Sport again! – My cunning plan to enjoy the Olympics, and why it’s going to fail

There are various reasons for taking an interest in the Olympics, and the main one is if it gives you pleasure.

But there are perhaps a few reasons for not caring.  Before Rio, prolific blogger Ian Paul posted this, https://www.psephizo.com/life-ministry/why-i-wont-be-watching-the-olympics/pointing out the huge environmental and financial cost of hosting the games. And at the end he links to another post, which makes the obvious point that, well, Team GB wins lots of medals in cycling, partly because we have talented and very hardworking athletes… but also because we spend huge amounts of money on the sport and especially on technically amazing speedy bikes.

At the Tokyo Olympics in 2020 (hmm, 21) GB finished in fourth place in the medals table. Britain does not have the fourth highest population in the world; and I see no reason to imagine that we are the fourth most sporty. We are rich, and we have a lottery.

So in one sense I don’t really want to watch or support the Olympics; but… this seems rather a joyless and puritanical attitude to something that will excite many people whatever I think, and does have some good internationalist aspects. (Who doesn’t cheer if say Haiti or South Sudan wins a medal?)

And although our British coverage is very parochial, the Olympics also remind us that our own favourite sports – football, tennis, golf, athletics, artistic gymnastics – aren’t the only ones that people care about. It is at the Olympics that we discover about bobsleigh and curling, handball, canoe slalom, shooting and ski jumping. Or at least we learn that they exist, and that foreigners care about them. And we do learn to admire Simone Biles and Leon Marchand.

So this year… I eccentrically decided to be mildly interested in the British team – but to take more notice of a select set of six sports, chosen almost, but not quite, at random.

These are:

Hockey. I’m only choosing one sport that has a whole lengthy schedule of group stage and knockout out rounds leading to a final. I’ve selected hockey because a) it’s more often thought of as a girls’ sport and occasionally features in girls’ school stories; b) it’s popular in Pakistan; c) I was once taught economics by a GB hockey Olympian; and d) long ago I played it briefly, very badly.

Rhythmic Gymnastics (not to be confused with Artistic Gymnastics.) AG is the gymnastics we know – vault, floor, pommel horse, etc. RG is where women perform acrobatically to music with four different items: ribbon, two clubs, ball and hoop. On the rare occasions I’ve managed to watch some (London 2012, when the BBC showed everything, see below), I’ve found it stunningly beautiful.

Javelin. As I’ve mentioned just a few times, I’m hoping to publish the fourth Tale from Ragaris fairly soon. Part of the plot concerns an annual event known as the Verian Contest – a kind of combination of single-nation Olympics and Eisteddfod. Three of my characters enter the competition, two of them in singing/reciting events, but the third in javelin/spear-throwing. So I’d better take an interest in that.

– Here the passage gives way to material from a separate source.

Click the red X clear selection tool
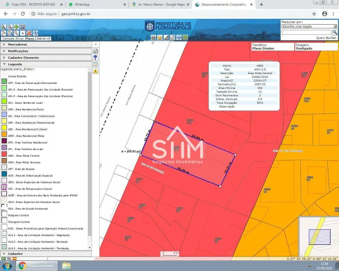The height and width of the screenshot is (271, 339). pos(29,33)
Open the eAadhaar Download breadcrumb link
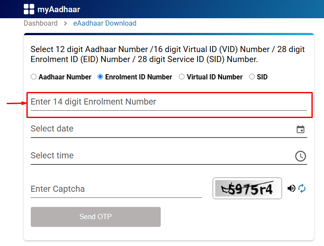324x246 pixels. click(104, 23)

Those three were fairly easy to select, but more randomly:

Taekwondo. I might as well choose one fighting sport, and I’m not going for boxing. I know even less about it than judo, so hey.

Sailing. This may be a mistake, as there are of course huge numbers of sailing events, and they all take a long time. I said “take an interest,” I didn’t say “watch the whole thing.” But our family loves Arthur Ransome, after all.  And finally…

Modern Pentathlon. These weird combination sports that one has to relearn each time always spark some interest; and of them all (decathlon, heptathlon, triathlon….) Modern Pentathlon is surely the wackiest. Designed I believe on the basis of the sporting skills needed by a gentleman, it gives us fencing, swimming, shooting, running and horse-riding (not on your own horse.) What a contest! In addition I have family interest in fencing and horses…

So there we are. If you want to know more about any of the above,  go here: https://olympics.com/en/paris-2024/sports

This was my plan.

BUT in making it, as hinted above, I’d been calculating according to the BBC coverage in 2012. There is still a lot of coverage on free-to-view… but, as the BBC explains:

“Since the Winter Olympics in 2018 what’s changed is that if you are really into a specific sport that isn’t the main story of the day, we may not be able to broadcast it live.

We will still update you on all the stories of the day, but if it’s wall-to-wall Greco-Roman Wrestling you’re looking for, then Discovery+ will be the place to watch it.”

For Greco-Roman wrestling, read Rhythmic Gymnastics and Taekwondo… I’m not prepared to pay money to the Discovery Channel. Hey ho.

How are you all doing?

Love from the PPI Blogger

PS And of course despite the above intentions I have watched a few GB medal-winning performances over the last few days…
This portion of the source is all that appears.